Ask a Lawyer: Financial Elder Abuse Law in California

The Power of “Protected Party” and Elevated Damages Legislation in California

by Jaime Levine, Elder Law Attorney

I run the Senior Legal Services program for Elder Law & Advocacy in San Diego. We are a non-profit law firm that works on Financial Elder Abuse cases. We also provide basic legal services to seniors in our community.

California has very strong laws protecting seniors – both in the civil realm and in the criminal realm. As soon as any California resident reaches the age of 65, he or she is considered to be a “protected party”. This activates many statutes that give seniors access to heightened damages, and lowers the threshold in some instances in terms of what constitutes a wrong against a victim.

One statute that is particularly effective in my practice is Civil Code §3345b. This statute establishes that any “protected party” who would be successful in a civil cause of action, is eligible to receive significantly elevated damages if a judge believes that the senior was targeted due to their vulnerability.

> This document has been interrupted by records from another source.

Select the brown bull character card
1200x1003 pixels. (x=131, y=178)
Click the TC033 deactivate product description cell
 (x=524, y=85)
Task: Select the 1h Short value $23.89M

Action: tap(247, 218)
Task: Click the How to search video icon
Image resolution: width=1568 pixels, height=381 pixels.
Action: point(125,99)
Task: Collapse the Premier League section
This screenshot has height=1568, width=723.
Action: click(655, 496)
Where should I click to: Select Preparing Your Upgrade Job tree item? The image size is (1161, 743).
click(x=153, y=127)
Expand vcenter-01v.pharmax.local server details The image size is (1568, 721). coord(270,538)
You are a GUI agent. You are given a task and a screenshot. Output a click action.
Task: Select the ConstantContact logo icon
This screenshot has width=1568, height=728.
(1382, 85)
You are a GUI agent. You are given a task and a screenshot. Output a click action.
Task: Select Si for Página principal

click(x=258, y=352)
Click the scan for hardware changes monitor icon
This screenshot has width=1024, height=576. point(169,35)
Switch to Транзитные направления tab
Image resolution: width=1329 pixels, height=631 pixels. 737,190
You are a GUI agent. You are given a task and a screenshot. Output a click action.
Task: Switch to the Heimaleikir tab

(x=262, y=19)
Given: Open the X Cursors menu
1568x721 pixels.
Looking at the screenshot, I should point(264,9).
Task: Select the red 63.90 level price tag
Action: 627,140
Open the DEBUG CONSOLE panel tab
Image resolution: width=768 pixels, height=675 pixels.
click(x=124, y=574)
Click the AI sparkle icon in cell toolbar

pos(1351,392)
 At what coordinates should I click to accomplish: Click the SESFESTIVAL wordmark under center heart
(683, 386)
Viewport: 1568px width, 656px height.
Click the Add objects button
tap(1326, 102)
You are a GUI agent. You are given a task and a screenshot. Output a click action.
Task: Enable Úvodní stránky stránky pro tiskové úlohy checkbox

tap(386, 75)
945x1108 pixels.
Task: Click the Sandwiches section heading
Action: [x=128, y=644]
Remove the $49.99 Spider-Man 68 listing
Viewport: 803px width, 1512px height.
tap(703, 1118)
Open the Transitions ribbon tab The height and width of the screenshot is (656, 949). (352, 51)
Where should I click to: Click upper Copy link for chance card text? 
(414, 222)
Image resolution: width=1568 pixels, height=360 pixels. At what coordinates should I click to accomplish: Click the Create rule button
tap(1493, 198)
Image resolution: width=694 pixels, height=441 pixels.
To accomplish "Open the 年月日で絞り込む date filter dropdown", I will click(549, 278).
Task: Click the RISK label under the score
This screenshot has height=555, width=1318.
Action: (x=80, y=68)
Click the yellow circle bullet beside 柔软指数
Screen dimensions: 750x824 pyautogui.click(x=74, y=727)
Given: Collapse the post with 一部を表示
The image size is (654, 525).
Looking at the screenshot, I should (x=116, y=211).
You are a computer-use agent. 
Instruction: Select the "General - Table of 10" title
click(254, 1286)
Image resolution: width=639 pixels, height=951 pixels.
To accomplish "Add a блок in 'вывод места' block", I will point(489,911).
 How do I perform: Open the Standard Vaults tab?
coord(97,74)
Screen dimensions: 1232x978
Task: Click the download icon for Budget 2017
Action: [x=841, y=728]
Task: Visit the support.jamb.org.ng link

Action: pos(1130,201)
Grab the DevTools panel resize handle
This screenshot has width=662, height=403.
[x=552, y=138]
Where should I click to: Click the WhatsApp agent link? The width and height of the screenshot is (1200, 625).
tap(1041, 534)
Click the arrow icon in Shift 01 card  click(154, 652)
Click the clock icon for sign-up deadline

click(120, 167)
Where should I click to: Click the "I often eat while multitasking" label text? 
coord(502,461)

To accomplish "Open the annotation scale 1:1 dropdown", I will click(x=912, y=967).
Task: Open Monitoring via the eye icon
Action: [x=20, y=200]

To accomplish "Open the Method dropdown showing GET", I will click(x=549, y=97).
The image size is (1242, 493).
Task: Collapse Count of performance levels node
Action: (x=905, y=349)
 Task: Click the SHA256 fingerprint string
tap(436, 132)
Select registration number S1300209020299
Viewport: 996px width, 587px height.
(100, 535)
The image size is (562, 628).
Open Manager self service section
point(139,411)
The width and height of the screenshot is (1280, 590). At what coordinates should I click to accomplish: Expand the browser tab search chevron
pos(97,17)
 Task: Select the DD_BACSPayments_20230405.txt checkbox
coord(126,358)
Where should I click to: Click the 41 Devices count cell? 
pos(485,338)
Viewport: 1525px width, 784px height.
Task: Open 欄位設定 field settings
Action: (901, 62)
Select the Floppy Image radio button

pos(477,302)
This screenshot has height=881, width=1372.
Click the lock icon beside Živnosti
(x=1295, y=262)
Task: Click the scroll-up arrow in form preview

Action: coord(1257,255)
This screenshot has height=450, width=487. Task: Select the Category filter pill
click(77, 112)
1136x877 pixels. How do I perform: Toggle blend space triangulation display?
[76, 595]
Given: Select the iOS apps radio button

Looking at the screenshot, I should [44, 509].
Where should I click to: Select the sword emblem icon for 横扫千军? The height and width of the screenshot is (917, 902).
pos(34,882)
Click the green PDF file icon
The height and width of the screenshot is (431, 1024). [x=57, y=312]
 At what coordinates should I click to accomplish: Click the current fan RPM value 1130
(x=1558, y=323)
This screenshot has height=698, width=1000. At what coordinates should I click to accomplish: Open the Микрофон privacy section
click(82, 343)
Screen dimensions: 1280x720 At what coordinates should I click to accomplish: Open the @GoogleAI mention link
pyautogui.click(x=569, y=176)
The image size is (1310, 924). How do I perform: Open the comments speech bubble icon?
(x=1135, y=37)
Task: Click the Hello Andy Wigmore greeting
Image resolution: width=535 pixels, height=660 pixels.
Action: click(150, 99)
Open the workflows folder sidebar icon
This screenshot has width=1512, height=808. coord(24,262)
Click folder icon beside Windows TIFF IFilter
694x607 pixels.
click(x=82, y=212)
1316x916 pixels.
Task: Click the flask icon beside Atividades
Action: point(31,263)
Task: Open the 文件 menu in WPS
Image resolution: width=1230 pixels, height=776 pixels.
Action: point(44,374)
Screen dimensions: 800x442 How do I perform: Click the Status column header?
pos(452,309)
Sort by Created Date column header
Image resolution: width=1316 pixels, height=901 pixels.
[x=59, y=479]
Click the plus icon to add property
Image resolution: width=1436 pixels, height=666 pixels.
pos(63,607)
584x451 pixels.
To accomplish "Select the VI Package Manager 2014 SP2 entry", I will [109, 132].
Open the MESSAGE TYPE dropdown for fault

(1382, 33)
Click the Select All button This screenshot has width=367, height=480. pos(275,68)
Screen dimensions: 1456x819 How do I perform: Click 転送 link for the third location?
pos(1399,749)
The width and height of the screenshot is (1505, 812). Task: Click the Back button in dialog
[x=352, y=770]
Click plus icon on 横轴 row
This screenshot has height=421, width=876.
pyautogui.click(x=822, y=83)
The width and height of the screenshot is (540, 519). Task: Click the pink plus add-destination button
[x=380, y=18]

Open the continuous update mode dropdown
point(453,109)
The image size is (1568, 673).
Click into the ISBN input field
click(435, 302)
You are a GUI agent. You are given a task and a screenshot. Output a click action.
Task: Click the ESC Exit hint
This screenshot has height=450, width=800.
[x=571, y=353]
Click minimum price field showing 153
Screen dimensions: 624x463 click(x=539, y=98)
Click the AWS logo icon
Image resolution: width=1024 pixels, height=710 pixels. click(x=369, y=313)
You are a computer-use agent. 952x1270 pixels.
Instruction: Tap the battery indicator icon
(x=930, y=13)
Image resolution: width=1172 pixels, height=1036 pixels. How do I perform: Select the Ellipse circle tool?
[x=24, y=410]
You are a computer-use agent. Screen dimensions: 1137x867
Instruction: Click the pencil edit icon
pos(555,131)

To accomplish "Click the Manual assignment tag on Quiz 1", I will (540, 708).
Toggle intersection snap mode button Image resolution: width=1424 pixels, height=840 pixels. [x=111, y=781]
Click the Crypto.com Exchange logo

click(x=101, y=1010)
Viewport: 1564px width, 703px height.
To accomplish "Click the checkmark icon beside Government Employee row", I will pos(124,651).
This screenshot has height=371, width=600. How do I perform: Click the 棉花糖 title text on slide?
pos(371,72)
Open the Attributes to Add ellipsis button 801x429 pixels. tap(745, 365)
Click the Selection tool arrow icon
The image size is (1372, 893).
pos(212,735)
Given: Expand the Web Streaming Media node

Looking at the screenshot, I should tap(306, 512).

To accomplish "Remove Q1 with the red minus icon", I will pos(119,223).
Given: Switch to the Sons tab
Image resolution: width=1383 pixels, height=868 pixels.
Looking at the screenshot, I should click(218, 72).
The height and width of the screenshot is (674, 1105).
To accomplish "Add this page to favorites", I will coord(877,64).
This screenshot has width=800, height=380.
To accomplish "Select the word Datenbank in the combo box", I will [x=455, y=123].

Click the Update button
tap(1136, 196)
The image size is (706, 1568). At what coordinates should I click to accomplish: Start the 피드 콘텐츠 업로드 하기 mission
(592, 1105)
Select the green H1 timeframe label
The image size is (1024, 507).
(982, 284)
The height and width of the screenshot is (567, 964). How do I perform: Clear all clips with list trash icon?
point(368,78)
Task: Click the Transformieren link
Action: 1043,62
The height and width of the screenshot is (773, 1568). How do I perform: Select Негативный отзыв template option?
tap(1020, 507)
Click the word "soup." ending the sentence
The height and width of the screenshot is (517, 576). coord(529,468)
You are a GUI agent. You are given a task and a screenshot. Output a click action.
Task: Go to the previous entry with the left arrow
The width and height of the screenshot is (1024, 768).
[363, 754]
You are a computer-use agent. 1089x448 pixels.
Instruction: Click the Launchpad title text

It is a very effective tool for any attorney who represents victimized seniors. When I write a demand letter, for example, I often structure it in such a way so as to make it clear that the risk of not returning wrongfully kept property will be potentially very expensive for an opposing party who refuses to comply.

One scenario that I see regularly is that a “friend” of a senior with resources will request a loan – often with no intention of paying it back. When the “friend” defaults, the senior will seek out legal assistance. If it appears to be a case in which the senior is being victimized due to their age, we will write a letter that states that if the money is not returned within 14 days, we will advise our client to consider legal action to recover the full amount of the loan, a penalty equal to triple the amount owed on the loan under §3345b, plus attorney fees, and any other available damages. The proposition of potentially losing a multiple of what the borrower actually owes the senior, puts enormous pressure on a possible defendant to settle immediately.

Using §3345b in conjunction with the “protected party” status of seniors is very effective. Our success rate in recovering assets without having to resort to litigation is excellent.

When I discussed this with Susan Eng last week, she suggested to me that there is concern in some jurisdictions in Canada, that singling out seniors may detrimentally affect them because they will be, in some way, infantilized. This is not something that I have seen. In fact, I have experienced the opposite; seniors are empowered by laws that give them additional damages in cases where they are being victimized due to age-related vulnerability.

My own anecdotal experience is not data, of course; but I have, over the past 11 years, assisted over 10,000 clients. The program that I run has assisted over 40,000 seniors during that time period. I cannot recall a situation in which seniors were negatively impacted by the “protected party” legislation in California. In my experience, tough senior financial elder abuse laws serve to effectively enable private bar attorneys to achieve remarkable success without having to resort to litigation. They also allow for civil remedies to compensate for the always-overstretched resources of the criminal justice system.



Text of §3345:

§3345.  (a) This section shall apply only in actions brought by, on

behalf of, or for the benefit of senior citizens or disabled persons,

as those terms are defined in subdivisions (f) and (g) of Section

1761, to redress unfair or deceptive acts or practices or unfair

methods of competition.

(b) Whenever a trier of fact is authorized by a statute to impose

either a fine, or a civil penalty or other penalty, or any other

remedy the purpose or effect of which is to punish or deter, and the

amount of the fine, penalty, or other remedy is subject to the trier

of fact’s discretion, the trier of fact shall consider all of the

following factors, in addition to other appropriate factors, in

determining the amount of fine, civil penalty or other penalty, or

other remedy to impose. Whenever the trier of fact makes an

affirmative finding in regard to one or more of the following

factors, it may impose a fine, civil penalty or other penalty, or

other remedy in an amount up to three times greater than authorized

by the statute, or, where the statute does not authorize a specific

amount, up to three times greater than the amount the trier of fact

would impose in the absence of that affirmative finding:

(1) Whether the defendant knew or should have known that his or

her conduct was directed to one or more senior citizens or disabled


(2) Whether the defendant’s conduct caused one or more senior

citizens or disabled persons to suffer: loss or encumbrance of a

primary residence, principal employment, or source of income;

substantial loss of property set aside for retirement, or for

personal or family care and maintenance; or substantial loss of

payments received under a pension or retirement plan or a government

benefits program, or assets essential to the health or welfare of the

senior citizen or disabled person.

(3) Whether one or more senior citizens or disabled persons are

substantially more vulnerable than other members of the public to the

defendant’s conduct because of age, poor health or infirmity,

impaired understanding, restricted mobility, or disability, and

actually suffered substantial physical, emotional, or economic damage

resulting from the defendant’s conduct.